Stored data entries ▸
════

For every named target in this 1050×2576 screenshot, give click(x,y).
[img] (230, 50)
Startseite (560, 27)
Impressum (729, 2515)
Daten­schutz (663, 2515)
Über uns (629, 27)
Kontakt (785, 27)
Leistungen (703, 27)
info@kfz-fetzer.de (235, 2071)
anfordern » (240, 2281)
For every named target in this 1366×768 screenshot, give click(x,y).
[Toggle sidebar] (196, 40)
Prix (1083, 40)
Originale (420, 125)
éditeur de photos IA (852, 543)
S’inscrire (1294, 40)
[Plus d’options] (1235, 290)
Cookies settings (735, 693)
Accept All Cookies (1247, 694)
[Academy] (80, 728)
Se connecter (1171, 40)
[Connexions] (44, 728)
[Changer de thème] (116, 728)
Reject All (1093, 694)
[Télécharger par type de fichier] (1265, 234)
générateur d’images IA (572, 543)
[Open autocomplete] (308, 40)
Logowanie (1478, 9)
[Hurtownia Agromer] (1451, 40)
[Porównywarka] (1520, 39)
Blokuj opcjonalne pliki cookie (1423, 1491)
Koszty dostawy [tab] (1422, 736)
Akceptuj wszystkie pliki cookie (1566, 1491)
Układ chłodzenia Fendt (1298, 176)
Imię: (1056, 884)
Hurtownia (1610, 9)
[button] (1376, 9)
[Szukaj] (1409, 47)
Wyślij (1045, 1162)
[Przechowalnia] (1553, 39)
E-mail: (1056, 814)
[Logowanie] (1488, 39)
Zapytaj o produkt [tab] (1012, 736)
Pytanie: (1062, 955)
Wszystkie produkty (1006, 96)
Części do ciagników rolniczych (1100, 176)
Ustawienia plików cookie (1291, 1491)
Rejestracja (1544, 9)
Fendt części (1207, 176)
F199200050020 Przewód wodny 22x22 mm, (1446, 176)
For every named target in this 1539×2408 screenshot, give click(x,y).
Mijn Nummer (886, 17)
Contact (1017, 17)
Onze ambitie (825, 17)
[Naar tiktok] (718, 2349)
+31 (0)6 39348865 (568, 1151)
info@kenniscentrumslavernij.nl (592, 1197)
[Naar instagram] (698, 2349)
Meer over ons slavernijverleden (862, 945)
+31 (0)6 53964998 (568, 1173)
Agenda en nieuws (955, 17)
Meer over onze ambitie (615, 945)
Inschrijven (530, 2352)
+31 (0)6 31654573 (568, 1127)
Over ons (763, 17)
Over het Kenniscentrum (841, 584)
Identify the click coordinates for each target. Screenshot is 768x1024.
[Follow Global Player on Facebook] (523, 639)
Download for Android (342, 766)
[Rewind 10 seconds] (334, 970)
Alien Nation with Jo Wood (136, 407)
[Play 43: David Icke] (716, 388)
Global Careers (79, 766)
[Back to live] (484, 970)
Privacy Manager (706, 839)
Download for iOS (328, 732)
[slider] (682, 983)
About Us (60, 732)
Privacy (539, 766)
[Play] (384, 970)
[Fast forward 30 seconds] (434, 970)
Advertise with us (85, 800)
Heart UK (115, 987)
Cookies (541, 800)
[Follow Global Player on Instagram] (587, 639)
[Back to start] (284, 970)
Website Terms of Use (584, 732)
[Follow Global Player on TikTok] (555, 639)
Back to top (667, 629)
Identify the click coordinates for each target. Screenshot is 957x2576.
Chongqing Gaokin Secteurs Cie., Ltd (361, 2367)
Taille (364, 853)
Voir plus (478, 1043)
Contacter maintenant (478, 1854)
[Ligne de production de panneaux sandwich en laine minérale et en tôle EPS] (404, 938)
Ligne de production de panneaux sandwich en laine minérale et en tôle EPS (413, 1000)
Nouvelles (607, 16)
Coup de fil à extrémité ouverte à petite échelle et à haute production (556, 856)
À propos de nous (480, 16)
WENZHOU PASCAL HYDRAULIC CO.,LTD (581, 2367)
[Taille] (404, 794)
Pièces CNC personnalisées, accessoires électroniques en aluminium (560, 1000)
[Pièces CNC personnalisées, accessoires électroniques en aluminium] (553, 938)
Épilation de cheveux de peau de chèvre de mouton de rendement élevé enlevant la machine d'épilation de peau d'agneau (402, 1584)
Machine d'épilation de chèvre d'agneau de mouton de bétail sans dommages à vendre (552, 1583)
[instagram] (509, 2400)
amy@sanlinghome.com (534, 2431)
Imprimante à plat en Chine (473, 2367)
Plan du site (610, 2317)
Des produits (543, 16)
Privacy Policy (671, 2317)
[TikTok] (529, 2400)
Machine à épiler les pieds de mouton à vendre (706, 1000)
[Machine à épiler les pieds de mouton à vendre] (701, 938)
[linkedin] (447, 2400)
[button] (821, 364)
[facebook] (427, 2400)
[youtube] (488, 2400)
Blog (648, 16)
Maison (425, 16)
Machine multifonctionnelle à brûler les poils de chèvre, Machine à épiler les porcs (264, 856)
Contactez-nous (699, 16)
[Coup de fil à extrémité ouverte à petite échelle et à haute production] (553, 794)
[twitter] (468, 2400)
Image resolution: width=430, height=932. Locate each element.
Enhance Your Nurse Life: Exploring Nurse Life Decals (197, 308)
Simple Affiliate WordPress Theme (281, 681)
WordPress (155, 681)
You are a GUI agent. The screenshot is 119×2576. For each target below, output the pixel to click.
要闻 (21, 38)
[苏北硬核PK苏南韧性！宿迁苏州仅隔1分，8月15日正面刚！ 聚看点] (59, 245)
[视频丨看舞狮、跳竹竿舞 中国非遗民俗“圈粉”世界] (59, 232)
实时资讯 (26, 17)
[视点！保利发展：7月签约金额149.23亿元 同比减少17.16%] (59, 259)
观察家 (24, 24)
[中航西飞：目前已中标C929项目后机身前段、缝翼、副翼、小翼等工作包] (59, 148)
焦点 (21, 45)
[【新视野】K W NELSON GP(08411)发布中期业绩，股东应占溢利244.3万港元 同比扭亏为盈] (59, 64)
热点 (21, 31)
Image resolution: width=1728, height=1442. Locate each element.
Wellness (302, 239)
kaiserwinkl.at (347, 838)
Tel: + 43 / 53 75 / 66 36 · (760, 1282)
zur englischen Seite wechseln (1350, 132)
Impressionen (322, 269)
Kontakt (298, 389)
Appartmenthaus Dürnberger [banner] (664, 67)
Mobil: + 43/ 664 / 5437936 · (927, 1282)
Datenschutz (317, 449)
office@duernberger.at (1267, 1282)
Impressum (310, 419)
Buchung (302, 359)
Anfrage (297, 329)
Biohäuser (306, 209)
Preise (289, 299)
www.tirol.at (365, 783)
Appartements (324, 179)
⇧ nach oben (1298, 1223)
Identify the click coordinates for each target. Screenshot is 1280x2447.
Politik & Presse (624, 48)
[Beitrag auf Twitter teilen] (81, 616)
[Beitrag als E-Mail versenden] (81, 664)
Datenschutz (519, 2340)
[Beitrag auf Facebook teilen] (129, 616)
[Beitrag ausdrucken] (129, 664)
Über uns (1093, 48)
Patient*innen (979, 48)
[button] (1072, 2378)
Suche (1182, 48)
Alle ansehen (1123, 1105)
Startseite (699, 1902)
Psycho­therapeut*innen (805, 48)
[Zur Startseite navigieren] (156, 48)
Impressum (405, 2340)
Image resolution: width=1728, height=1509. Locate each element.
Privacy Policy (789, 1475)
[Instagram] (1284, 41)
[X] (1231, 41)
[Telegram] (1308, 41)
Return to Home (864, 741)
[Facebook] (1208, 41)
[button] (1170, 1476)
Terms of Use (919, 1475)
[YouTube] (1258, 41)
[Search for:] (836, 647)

════

What you should do ▸
Copy out the range of lines above starting at the line with "Enhance Your Nurse" and ending at the line with "Impressum (405, 2340)", exactly and including both.

Output for this exercise ▸
Enhance Your Nurse Life: Exploring Nurse Life Decals (197, 308)
Simple Affiliate WordPress Theme (281, 681)
WordPress (155, 681)
You are a GUI agent. The screenshot is 119×2576. For each target below, output the pixel to click.
要闻 (21, 38)
[苏北硬核PK苏南韧性！宿迁苏州仅隔1分，8月15日正面刚！ 聚看点] (59, 245)
[视频丨看舞狮、跳竹竿舞 中国非遗民俗“圈粉”世界] (59, 232)
实时资讯 (26, 17)
[视点！保利发展：7月签约金额149.23亿元 同比减少17.16%] (59, 259)
观察家 (24, 24)
[中航西飞：目前已中标C929项目后机身前段、缝翼、副翼、小翼等工作包] (59, 148)
焦点 (21, 45)
[【新视野】K W NELSON GP(08411)发布中期业绩，股东应占溢利244.3万港元 同比扭亏为盈] (59, 64)
热点 (21, 31)
Image resolution: width=1728, height=1442. Locate each element.
Wellness (302, 239)
kaiserwinkl.at (347, 838)
Tel: + 43 / 53 75 / 66 36 · (760, 1282)
zur englischen Seite wechseln (1350, 132)
Impressionen (322, 269)
Kontakt (298, 389)
Appartmenthaus Dürnberger [banner] (664, 67)
Mobil: + 43/ 664 / 5437936 · (927, 1282)
Datenschutz (317, 449)
office@duernberger.at (1267, 1282)
Impressum (310, 419)
Buchung (302, 359)
Anfrage (297, 329)
Biohäuser (306, 209)
Preise (289, 299)
www.tirol.at (365, 783)
Appartements (324, 179)
⇧ nach oben (1298, 1223)
Identify the click coordinates for each target. Screenshot is 1280x2447.
Politik & Presse (624, 48)
[Beitrag auf Twitter teilen] (81, 616)
[Beitrag als E-Mail versenden] (81, 664)
Datenschutz (519, 2340)
[Beitrag auf Facebook teilen] (129, 616)
[Beitrag ausdrucken] (129, 664)
Über uns (1093, 48)
Patient*innen (979, 48)
[button] (1072, 2378)
Suche (1182, 48)
Alle ansehen (1123, 1105)
Startseite (699, 1902)
Psycho­therapeut*innen (805, 48)
[Zur Startseite navigieren] (156, 48)
Impressum (405, 2340)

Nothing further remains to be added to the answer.